After notably snubbing Trump on several occasions, he became an outspoken advocate for severe lockdowns during the coronavirus pandemic, favored radical environmentalist objectives, was an overzealous supporter of the globalist shadow-war in Ukraine and even attacked the US Supreme Court for its reversal of the federal abortion mandate established under Roe v. Wade.

Johnson’s resignation on Thursday comes after he weathered numerous scandals during a tumultuous three years in power in which he brazenly bent and sometimes broke the rules of British politics.

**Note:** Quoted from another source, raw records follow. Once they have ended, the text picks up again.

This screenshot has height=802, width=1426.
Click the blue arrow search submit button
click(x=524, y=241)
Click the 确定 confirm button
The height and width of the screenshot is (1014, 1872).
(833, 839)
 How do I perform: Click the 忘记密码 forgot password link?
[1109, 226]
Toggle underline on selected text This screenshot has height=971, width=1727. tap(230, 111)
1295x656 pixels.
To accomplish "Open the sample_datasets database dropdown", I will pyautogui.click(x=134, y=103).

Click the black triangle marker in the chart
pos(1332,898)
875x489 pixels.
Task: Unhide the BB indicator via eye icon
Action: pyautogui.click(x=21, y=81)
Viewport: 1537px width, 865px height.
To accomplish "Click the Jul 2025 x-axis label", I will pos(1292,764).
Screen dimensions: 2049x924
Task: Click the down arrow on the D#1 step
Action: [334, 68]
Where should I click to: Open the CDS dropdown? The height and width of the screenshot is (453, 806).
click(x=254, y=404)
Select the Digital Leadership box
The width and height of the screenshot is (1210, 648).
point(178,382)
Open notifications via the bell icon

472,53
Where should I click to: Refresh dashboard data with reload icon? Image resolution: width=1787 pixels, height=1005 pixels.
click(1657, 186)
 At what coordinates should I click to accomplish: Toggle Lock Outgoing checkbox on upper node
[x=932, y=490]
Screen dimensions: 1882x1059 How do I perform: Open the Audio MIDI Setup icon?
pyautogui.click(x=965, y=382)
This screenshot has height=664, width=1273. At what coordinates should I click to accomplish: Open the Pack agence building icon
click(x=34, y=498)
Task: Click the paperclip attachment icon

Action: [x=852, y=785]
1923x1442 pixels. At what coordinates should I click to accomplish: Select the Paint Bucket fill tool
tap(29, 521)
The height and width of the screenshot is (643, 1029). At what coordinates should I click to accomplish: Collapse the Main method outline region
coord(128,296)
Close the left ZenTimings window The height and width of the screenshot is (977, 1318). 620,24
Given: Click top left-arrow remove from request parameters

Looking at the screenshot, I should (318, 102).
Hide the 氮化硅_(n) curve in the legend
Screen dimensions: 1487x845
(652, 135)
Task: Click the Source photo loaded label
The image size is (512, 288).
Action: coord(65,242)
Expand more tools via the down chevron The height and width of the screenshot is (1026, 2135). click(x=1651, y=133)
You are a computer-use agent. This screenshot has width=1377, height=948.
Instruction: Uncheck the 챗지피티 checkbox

He survived a no-confidence vote last month. But recent revelations that Johnson knew about sexual misconduct allegations against a lawmaker before he promoted the man to a senior position in his government led to Johnson’s ouster.

His resignation, which came after dozens of ministers quit his government in protest, sparks a party contest to replace him as leader. All Conservative lawmakers are eligible to run, and party officials could open the nominations within hours.

After candidates have come forward, Conservative lawmakers vote in a series of elimination rounds. The candidate with the lowest number of votes drops out, and voting continues until there are two contenders left. Depending on the number of candidates, the process could be completed within days.

The final two candidates will be put to a vote of the full party membership across the country—about 180,000 people—by postal ballot. That process is expected to take several weeks, with the exact timetable up to the 1922 Committee that runs party elections.

The winner of the vote will become both Conservative leader and prime minister, without the need for a national election.

Already the list of likely contenders is long and growing, from recently resigned Treasury chief Rishi Sunak, his successor in that job Nadhim Zahawi, Foreign Secretary Liz Truss, Attorney General Suella Braverman and Defense Secretary Ben Wallace.

Under normal circumstances, Johnson would remain as prime minister until his successor is elected—a fitting bookend to his tenure in the top parliamernary spot. His predecessor, Theresa May, remained in office for more than a month between announcing her resignation and the selection of Johnson as the new Tory leader.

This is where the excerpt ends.